Obviously, you could change the client to pass an argument, but then the code really depends on how Child
defined the method, so the Typehint is wrong. In fact, Child
is not a Base
then, because it doesn't behave like a Base
. It's broken inheritance then.
Now the funny thing is, if you remove that $arg
from foo()
, you are technically not violating LSP, because the client would still work. The Notice is wrong here. Calling $base->foo(42)
in a client that previously used Base
will still work with a Child
because the Child
can simply ignore the argument. But PHP wants you to make the argument optional then.
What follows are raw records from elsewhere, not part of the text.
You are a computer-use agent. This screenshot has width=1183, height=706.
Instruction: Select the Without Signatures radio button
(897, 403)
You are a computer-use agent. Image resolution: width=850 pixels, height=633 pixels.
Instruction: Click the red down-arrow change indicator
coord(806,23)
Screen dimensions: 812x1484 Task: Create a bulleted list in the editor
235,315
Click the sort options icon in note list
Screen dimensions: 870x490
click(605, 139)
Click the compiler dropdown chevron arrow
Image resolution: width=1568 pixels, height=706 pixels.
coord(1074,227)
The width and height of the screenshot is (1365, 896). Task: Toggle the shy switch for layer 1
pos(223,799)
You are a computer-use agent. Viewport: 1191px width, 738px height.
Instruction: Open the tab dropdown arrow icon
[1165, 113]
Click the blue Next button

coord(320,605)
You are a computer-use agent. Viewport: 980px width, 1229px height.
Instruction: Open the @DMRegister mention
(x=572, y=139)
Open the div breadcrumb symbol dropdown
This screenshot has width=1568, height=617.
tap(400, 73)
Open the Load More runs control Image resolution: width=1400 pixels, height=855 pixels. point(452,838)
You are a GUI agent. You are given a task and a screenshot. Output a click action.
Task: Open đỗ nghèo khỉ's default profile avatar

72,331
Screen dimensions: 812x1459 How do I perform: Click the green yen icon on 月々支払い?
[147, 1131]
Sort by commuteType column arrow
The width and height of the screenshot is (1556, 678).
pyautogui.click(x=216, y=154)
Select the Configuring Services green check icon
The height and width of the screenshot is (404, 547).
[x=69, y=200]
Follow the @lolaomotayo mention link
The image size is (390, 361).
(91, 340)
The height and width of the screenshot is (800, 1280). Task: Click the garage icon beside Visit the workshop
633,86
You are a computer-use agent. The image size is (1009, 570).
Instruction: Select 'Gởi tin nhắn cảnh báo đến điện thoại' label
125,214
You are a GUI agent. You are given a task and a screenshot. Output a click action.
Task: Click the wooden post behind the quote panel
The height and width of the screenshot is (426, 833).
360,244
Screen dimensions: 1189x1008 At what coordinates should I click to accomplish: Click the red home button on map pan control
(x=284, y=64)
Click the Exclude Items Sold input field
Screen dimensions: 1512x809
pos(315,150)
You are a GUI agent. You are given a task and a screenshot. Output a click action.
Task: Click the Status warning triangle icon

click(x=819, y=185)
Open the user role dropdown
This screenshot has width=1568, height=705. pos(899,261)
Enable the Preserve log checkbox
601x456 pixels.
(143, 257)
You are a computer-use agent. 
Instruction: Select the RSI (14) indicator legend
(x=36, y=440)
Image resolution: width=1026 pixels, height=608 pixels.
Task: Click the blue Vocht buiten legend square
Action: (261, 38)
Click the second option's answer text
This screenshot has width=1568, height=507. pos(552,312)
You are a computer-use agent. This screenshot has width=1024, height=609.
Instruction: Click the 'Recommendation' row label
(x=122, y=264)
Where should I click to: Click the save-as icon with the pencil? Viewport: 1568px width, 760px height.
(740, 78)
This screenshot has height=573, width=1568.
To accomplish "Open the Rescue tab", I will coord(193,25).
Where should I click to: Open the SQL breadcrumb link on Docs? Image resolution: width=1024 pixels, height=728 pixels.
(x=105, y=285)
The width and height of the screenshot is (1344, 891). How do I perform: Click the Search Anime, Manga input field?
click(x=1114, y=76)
Note that LSP also applies to what a method may return. PHP just doesn't include the return type in the signature, so you have take that into account yourself. Your methods have to return what the Supertype returned or something that is behaviorally equivalent.
You can do function overloading in PHP using __call function: http://www.php.net/manual/en/language.oop5.overloading.php#object.call
Apart from that, your problem is that in that way, you violate the Substitutability principle:
http://en.wikipedia.org/wiki/Liskov_substitution_principle
Something that PHP uses. In that way, if you replace an object of Base class type to one with a Child class type, Substitutability is violated. You are changing the interface of the base class in the derived one, removing the argument of method foo(...) and in this way, objects of Base class type can not be replaced with objects of Child class type without breaking the program, thus violating Liskov's Substitutability Principle (LSP).